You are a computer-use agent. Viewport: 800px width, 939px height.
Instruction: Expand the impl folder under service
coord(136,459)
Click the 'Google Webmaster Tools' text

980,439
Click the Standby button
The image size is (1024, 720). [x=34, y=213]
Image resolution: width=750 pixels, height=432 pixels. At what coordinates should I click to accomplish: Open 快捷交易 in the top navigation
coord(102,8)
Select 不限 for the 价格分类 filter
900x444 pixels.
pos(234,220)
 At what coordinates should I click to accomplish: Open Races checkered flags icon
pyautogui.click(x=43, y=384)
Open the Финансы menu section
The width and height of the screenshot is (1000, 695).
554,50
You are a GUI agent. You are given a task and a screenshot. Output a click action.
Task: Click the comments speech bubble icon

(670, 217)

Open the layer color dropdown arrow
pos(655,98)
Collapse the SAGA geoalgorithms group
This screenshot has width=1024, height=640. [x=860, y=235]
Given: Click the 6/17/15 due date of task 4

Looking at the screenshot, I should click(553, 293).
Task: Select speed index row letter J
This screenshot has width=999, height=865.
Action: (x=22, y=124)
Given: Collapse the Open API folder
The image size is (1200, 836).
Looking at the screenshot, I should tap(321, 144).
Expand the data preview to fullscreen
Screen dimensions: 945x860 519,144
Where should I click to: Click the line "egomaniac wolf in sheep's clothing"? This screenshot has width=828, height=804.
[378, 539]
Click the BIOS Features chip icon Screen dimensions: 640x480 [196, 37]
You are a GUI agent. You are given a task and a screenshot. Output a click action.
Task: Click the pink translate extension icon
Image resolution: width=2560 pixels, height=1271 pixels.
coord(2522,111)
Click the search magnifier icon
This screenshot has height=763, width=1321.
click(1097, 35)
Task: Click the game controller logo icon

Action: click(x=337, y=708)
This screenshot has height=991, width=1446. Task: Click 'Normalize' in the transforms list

○ ○ ○ ○ ○ ○ ○

→ **PROBLEM REQUIREMENTS**: Format every line of the data above as a Markdown table with the columns Row and Line. Number the rows in order and omit blank lines.

→ **SOLVED PROBLEM**:
| Row | Line |
|---|---|
| 1 | You are a computer-use agent. Viewport: 800px width, 939px height. |
| 2 | Instruction: Expand the impl folder under service |
| 3 | coord(136,459) |
| 4 | Click the 'Google Webmaster Tools' text |
| 5 | 980,439 |
| 6 | Click the Standby button |
| 7 | The image size is (1024, 720). [x=34, y=213] |
| 8 | Image resolution: width=750 pixels, height=432 pixels. At what coordinates should I click to accomplish: Open 快捷交易 in the top navigation |
| 9 | coord(102,8) |
| 10 | Select 不限 for the 价格分类 filter |
| 11 | 900x444 pixels. |
| 12 | pos(234,220) |
| 13 |  At what coordinates should I click to accomplish: Open Races checkered flags icon |
| 14 | pyautogui.click(x=43, y=384) |
| 15 | Open the Финансы menu section |
| 16 | The width and height of the screenshot is (1000, 695). |
| 17 | 554,50 |
| 18 | You are a GUI agent. You are given a task and a screenshot. Output a click action. |
| 19 | Task: Click the comments speech bubble icon |
| 20 | (670, 217) |
| 21 | Open the layer color dropdown arrow |
| 22 | pos(655,98) |
| 23 | Collapse the SAGA geoalgorithms group |
| 24 | This screenshot has width=1024, height=640. [x=860, y=235] |
| 25 | Given: Click the 6/17/15 due date of task 4 |
| 26 | Looking at the screenshot, I should click(553, 293). |
| 27 | Task: Select speed index row letter J |
| 28 | This screenshot has width=999, height=865. |
| 29 | Action: (x=22, y=124) |
| 30 | Given: Collapse the Open API folder |
| 31 | The image size is (1200, 836). |
| 32 | Looking at the screenshot, I should tap(321, 144). |
| 33 | Expand the data preview to fullscreen |
| 34 | Screen dimensions: 945x860 519,144 |
| 35 | Where should I click to: Click the line "egomaniac wolf in sheep's clothing"? This screenshot has width=828, height=804. |
| 36 | [378, 539] |
| 37 | Click the BIOS Features chip icon Screen dimensions: 640x480 [196, 37] |
| 38 | You are a GUI agent. You are given a task and a screenshot. Output a click action. |
| 39 | Task: Click the pink translate extension icon |
| 40 | Image resolution: width=2560 pixels, height=1271 pixels. |
| 41 | coord(2522,111) |
| 42 | Click the search magnifier icon |
| 43 | This screenshot has height=763, width=1321. |
| 44 | click(1097, 35) |
| 45 | Task: Click the game controller logo icon |
| 46 | Action: click(x=337, y=708) |
| 47 | This screenshot has height=991, width=1446. Task: Click 'Normalize' in the transforms list |